Three Natures Pt. II

Mike continues:

a) Your original post states the Aryas experience "appearances that are the results of ignorance and karma during post-meditation." I assume that although these arise, the Aryas are not deluded by them, unlike ordinary beings. I.e., they experience them as "dependently-arisen mere appearance" and this is what is meant by the "mere relative."

b) Your subsequent comments suggest "mere relative" may be somewhat comparable to the "pure dependent nature." I don't have my NB sourcebook handy but "pure dependent nature" indicates the appearances of the higher stages of the path, e.g., the pure lands, etc. Would these qualify as karmic visions? Also, how would this fit with the Bodhisattva vow and the idea of being reborn in any of the six realms of samsara?

Regarding a), I'm glad you addressed this, Mike. I think you hit the nail on the head with your suggested description of why the mere relative is called as such. Appearances arisen from ignorance manifest for realized beings in post-meditation, but the beings do not believe that they are real. The Tibetan phrase that describes this perceptive state is snang la ma zhen pa, perceiving but not clinging, fixating, reifying, or getting sucked in.

The topic you raised in b) is very interesting to consider in a Middle Way context. The Karmapa, in his commentary, doesn't make much mention of pure realms and kāyas, etc. In one telling line, he speaks of how the purification of clinging will eventually lead to the purification of appearances, but he doesn't really describe what that purification would "look" like. A safe reading of the Consequentialist system would be to say that all pure realms, etc., are appearances for others, but the Followers of the Middle Way (i.e. the noble ones) are free from any positions (and, it would seem, perceptions) of any existence, nonexistence, etc. of appearances. In terms of the benefit of others, I think the Consequentialist explanation would accord with the general Mahāyāna: that the bodhisattvas, on the level of what is commonly accepted by others, intentionally take birth in saṃsāra to perform the benefit of others. Any display of pure realms, etc., would be an extension of that altruistic vision.

I might have more to say about the purification of appearances later...

1 comment:

graham smetham said...

Hi Tyler - heres my replacement comment - thanks a lot.

Fantastic book; I looked forward to its publication as I wanted to use it for my own work. I have just finished writing the most extensive, detailed and rigorous book about quantum physics and Buddhist philosophy – Dancing in Emptiness: Reality Revealed at the Interface of Quantum Physics and Buddhist Philosophy). My work explores extraordinary detailed parallels and interconnections between quantum theory and Chittamatra and Prasangika Madhyamaka philosophy.

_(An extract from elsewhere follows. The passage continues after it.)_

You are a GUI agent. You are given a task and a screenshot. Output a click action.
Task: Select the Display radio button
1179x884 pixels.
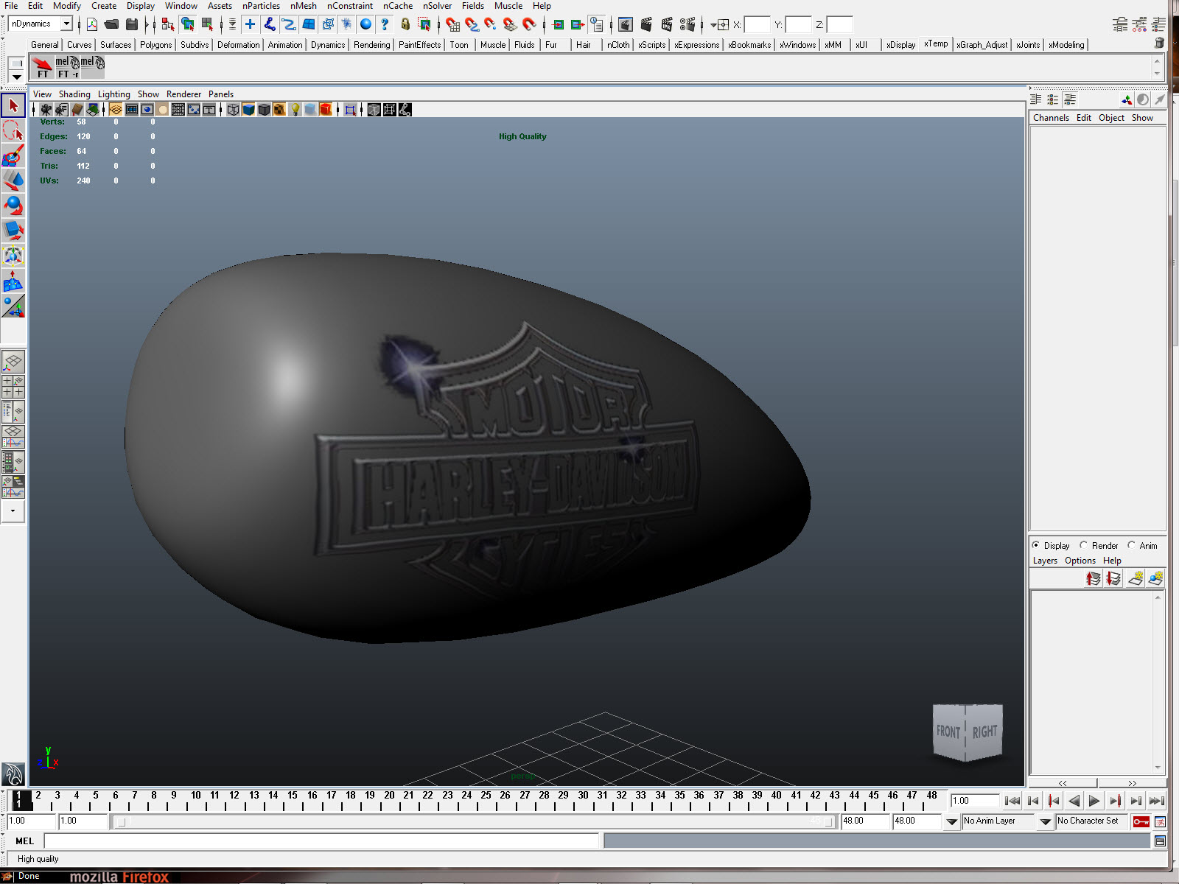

In 2005 the Dalai Lama published his book ‘The Universe in a Single Atom’ and the 2007 Mind and Life Conference had the same title with the subtitle ‘the Convergence of Science and Spirituality’. There have been several other books, which you may be aware of, devoted to this topic of the interconnections between Buddhist philosophy and modern science, particularly quantum physics. None of these works, however, comes close to the scope and depth of the book I have just completed after eight years of intensive research and writing.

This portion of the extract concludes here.